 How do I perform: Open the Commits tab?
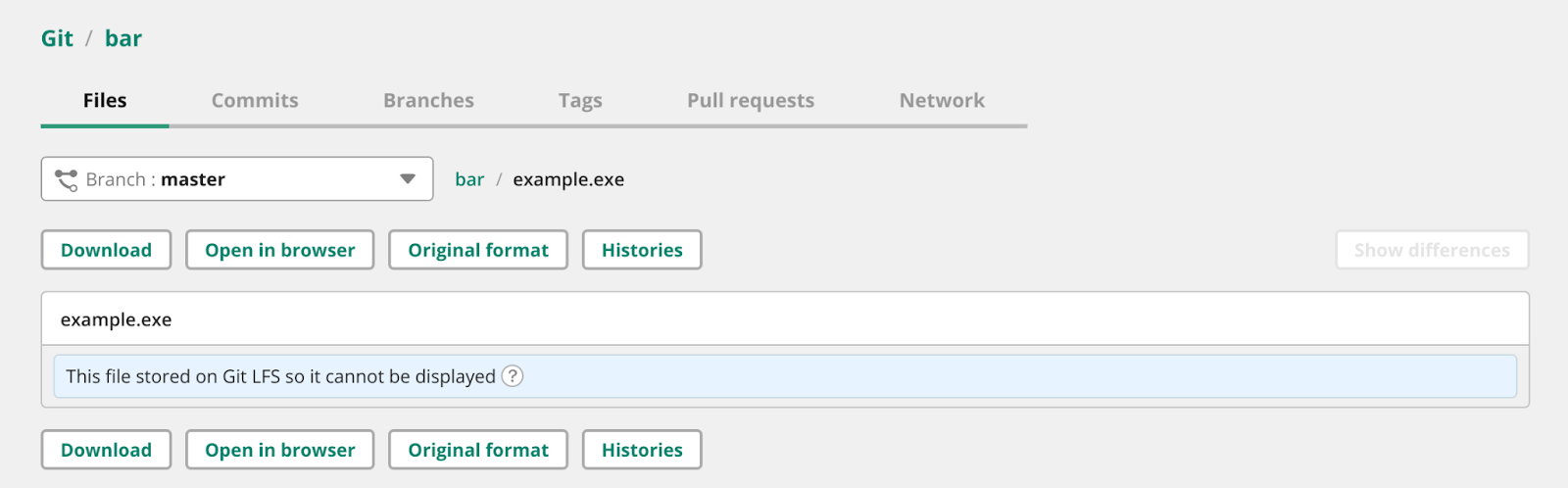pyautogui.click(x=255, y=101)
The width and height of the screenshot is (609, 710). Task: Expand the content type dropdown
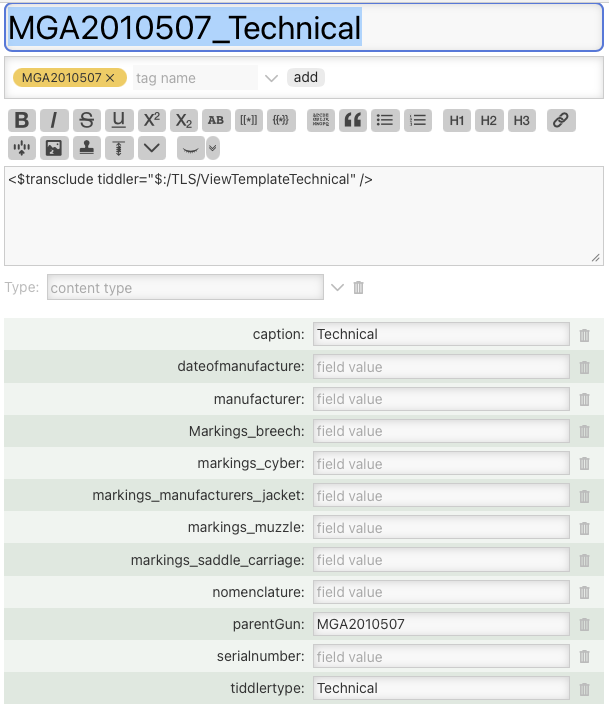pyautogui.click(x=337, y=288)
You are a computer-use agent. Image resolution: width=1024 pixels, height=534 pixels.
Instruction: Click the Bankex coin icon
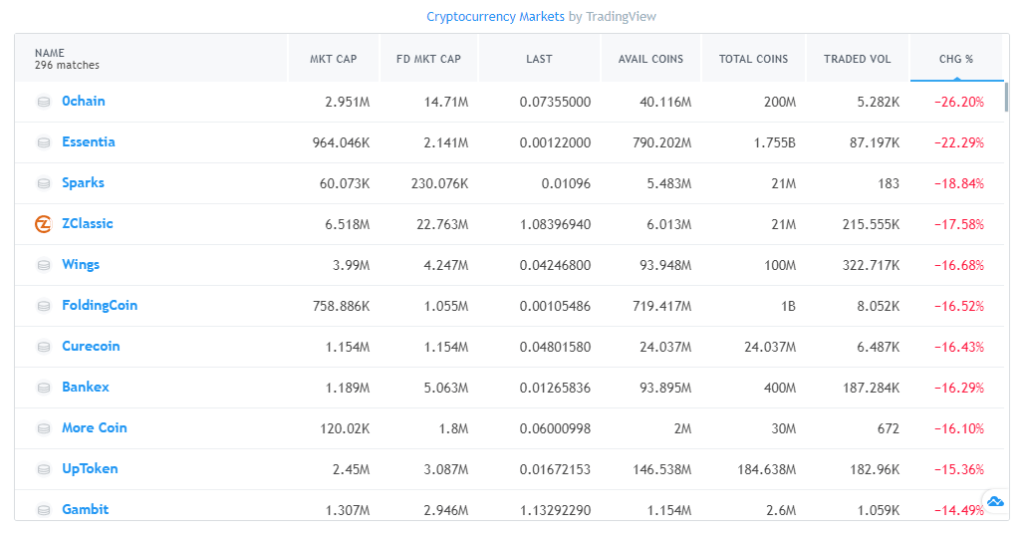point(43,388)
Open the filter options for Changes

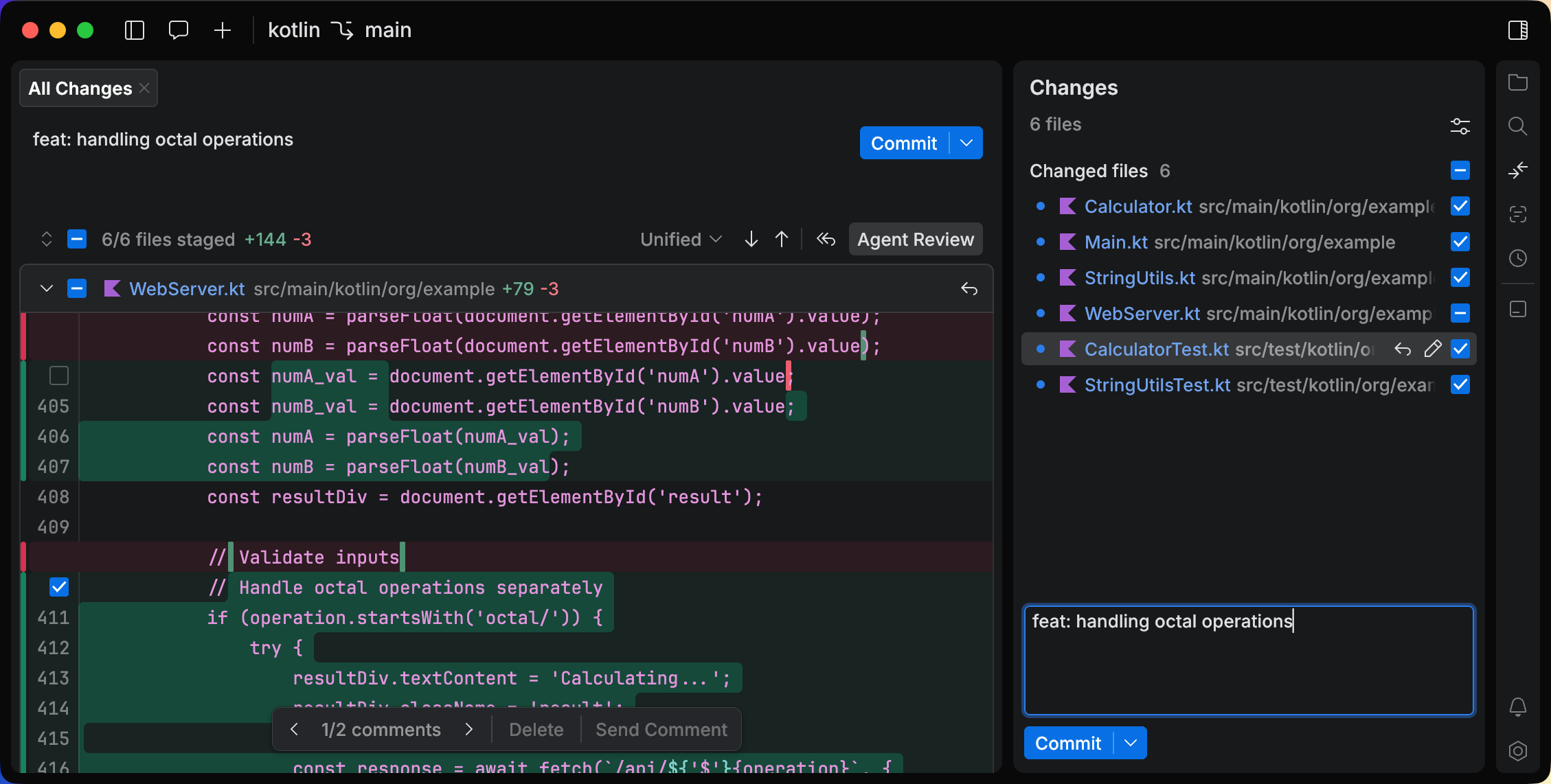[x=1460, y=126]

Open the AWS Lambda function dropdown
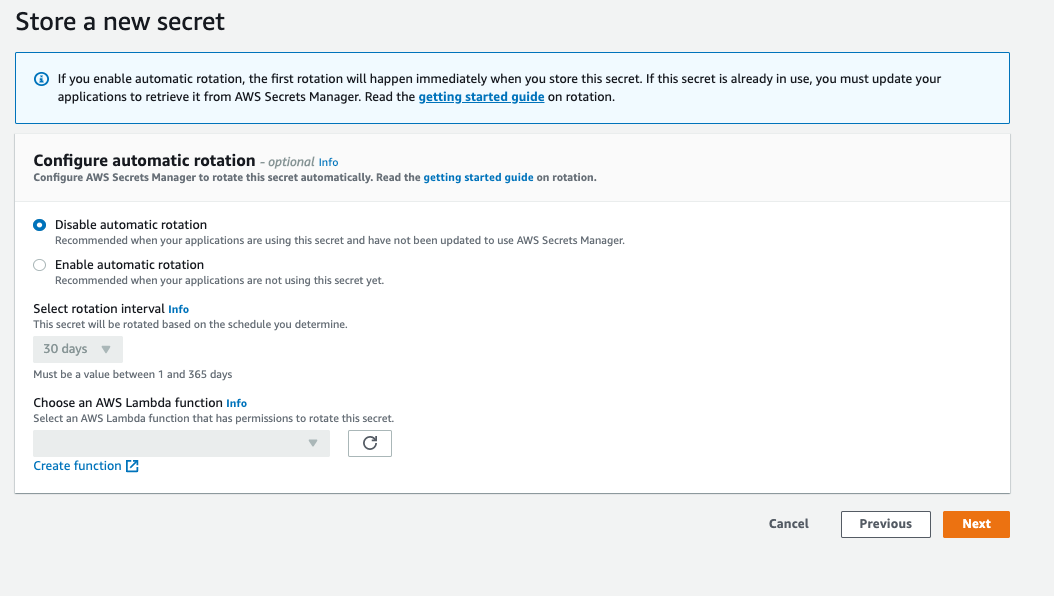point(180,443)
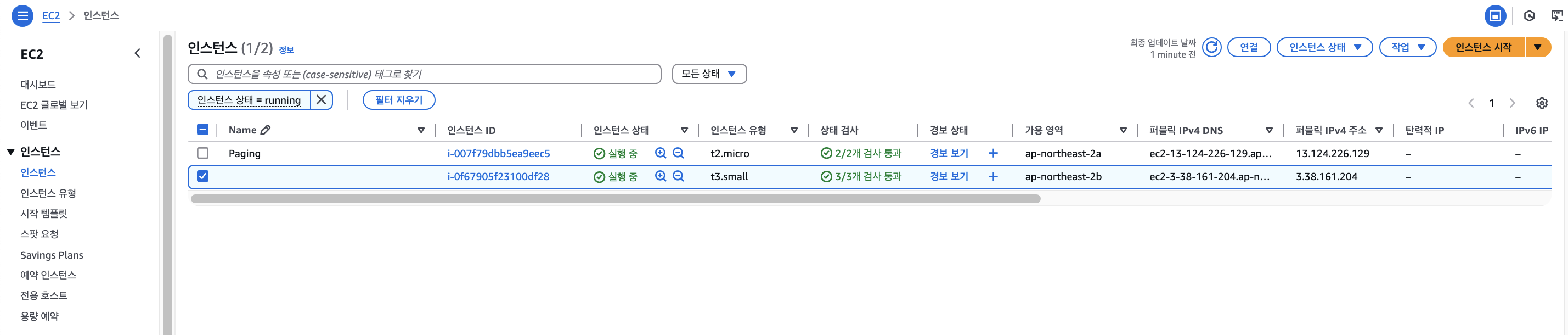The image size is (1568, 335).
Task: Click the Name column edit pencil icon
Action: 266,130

● **Instructions to follow**
Render the items from the very beginning through the line containing "point(43,388)" as a JSON list of strings, with one string for each line and no blank lines. Leave the pictures out of the answer.

● **Response to this task**
[
  " How do I perform: Open the Commits tab?",
  "pyautogui.click(x=255, y=101)",
  "The width and height of the screenshot is (609, 710). Task: Expand the content type dropdown",
  "pyautogui.click(x=337, y=288)",
  "You are a computer-use agent. Image resolution: width=1024 pixels, height=534 pixels.",
  "Instruction: Click the Bankex coin icon",
  "point(43,388)"
]